Since cfbb8a84c2d2 ("xhci: Fix NULL pointer dereference in
xhci_clear_tt_buffer_complete()") isn't needed anymore and is slightly
misleading, I suggest amending the patch with the following:
diff --git a/drivers/usb/host/xhci.c b/drivers/usb/host/xhci.c
index 9b1e15fe2c8e..6c17e3fe181a 100644
--- a/drivers/usb/host/xhci.c
+++ b/drivers/usb/host/xhci.c
@@ -5280,20 +5280,13 @@ static void xhci_clear_tt_buffer_complete(struct
usb_hcd *hcd,
unsigned int ep_index;
unsigned long flags;
- /*
- * udev might be NULL if tt buffer is cleared during a failed device
- * enumeration due to a halted control endpoint.
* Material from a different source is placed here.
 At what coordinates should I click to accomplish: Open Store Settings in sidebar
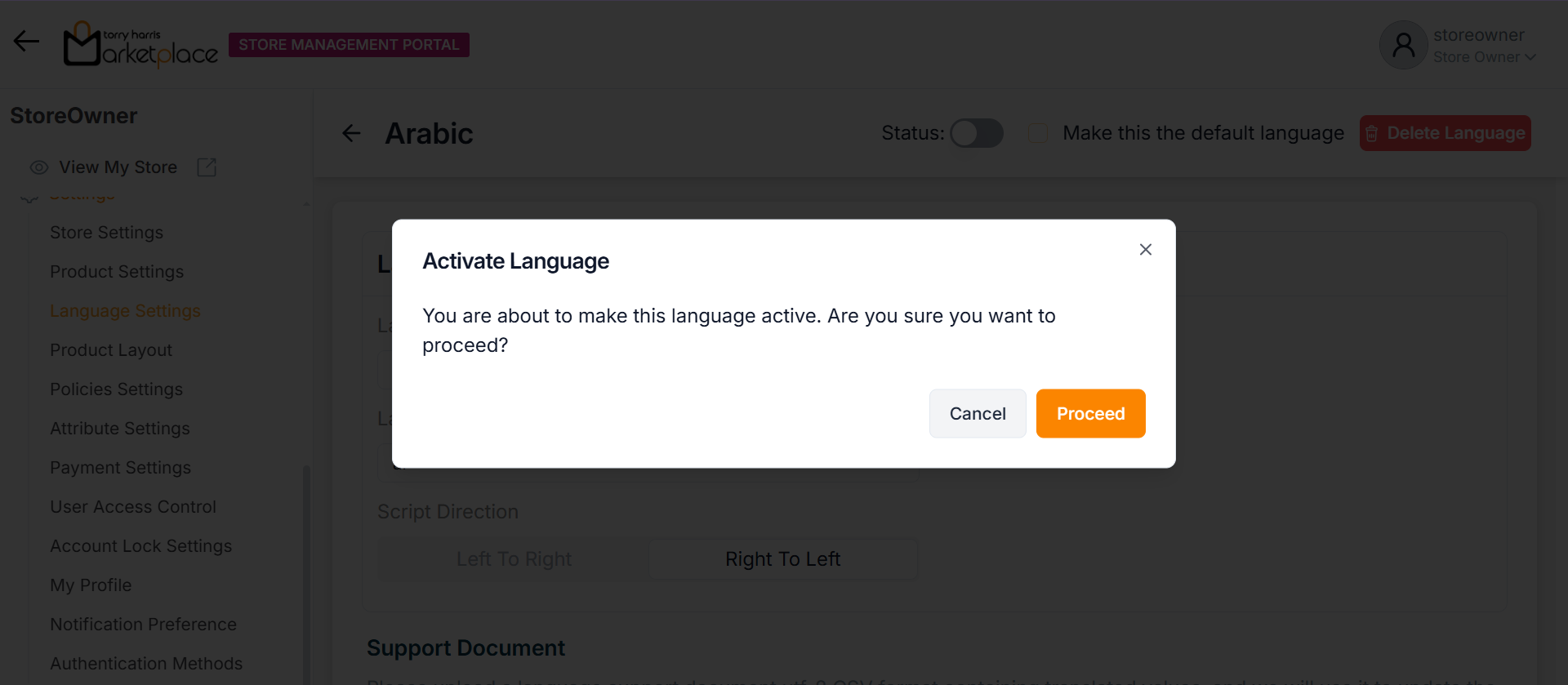coord(106,233)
Usb core might
- * have allocated a new udev for the next enumeration attempt.
- */
-
xhci = hcd_to_xhci(hcd);
+
+ spin_lock_irqsave(&xhci->lock, flags);
udev = (struct usb_device *)ep->hcpriv;
- if (!udev)
- return;
slot_id = udev->slot_id;
ep_index = xhci_get_endpoint_index(&ep->desc);
- spin_lock_irqsave(&xhci->lock, flags);
xhci->devs[slot_id]->eps[ep_index].ep_state &= ~EP_CLEARING_TT;
xhci_ring_doorbell_for_active_rings(xhci, slot_id, ep_index);
spin_unlock_irqrestore(&xhci->lock, flags);
Feel free to add my:
Suggested-by: Johan Hovold <[email protected]>
Reviewed-by: Johan Hovold <[email protected]>
Tested-by: Johan Hovold <[email protected]>
Johan